▶ [Extracted data entries]
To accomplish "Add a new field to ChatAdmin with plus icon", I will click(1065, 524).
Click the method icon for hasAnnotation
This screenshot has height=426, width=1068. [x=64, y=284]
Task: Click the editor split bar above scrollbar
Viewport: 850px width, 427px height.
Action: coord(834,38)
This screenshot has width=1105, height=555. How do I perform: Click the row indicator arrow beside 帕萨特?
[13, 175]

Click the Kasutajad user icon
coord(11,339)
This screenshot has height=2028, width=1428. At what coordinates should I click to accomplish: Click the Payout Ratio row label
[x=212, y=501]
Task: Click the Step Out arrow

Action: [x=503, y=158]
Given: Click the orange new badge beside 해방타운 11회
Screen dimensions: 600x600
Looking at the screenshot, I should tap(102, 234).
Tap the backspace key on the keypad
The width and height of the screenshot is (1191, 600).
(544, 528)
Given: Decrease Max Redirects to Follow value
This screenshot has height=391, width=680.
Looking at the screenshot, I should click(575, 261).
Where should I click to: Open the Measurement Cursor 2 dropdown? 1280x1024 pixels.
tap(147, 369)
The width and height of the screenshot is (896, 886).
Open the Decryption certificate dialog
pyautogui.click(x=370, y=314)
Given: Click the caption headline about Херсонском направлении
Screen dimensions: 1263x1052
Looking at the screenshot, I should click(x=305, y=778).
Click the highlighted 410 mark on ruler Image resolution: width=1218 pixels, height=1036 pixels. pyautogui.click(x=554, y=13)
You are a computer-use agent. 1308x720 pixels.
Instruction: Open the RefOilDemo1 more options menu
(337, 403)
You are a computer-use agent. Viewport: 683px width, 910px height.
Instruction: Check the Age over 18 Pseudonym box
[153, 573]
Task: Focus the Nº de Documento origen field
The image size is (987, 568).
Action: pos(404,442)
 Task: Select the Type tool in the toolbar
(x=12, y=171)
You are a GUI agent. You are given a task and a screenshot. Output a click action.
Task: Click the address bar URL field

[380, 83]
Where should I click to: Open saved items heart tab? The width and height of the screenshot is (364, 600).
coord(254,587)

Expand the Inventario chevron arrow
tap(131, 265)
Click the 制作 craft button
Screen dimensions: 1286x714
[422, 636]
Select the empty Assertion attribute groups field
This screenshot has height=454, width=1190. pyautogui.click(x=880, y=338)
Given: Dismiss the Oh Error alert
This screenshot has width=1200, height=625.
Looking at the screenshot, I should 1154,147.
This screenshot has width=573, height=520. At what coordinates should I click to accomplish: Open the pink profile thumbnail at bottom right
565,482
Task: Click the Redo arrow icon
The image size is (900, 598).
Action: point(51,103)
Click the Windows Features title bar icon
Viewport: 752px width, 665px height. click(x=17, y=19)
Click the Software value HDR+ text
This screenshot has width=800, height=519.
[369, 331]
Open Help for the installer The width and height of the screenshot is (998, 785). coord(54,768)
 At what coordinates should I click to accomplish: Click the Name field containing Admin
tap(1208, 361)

▶ [Task prompt] Repeat verbatim the stretch of items above from the line containing "Click the Windows Features title bar icon" through the end.

▶ [Response for this exercise]
Click the Windows Features title bar icon
Viewport: 752px width, 665px height. click(x=17, y=19)
Click the Software value HDR+ text
This screenshot has width=800, height=519.
[369, 331]
Open Help for the installer The width and height of the screenshot is (998, 785). coord(54,768)
 At what coordinates should I click to accomplish: Click the Name field containing Admin
tap(1208, 361)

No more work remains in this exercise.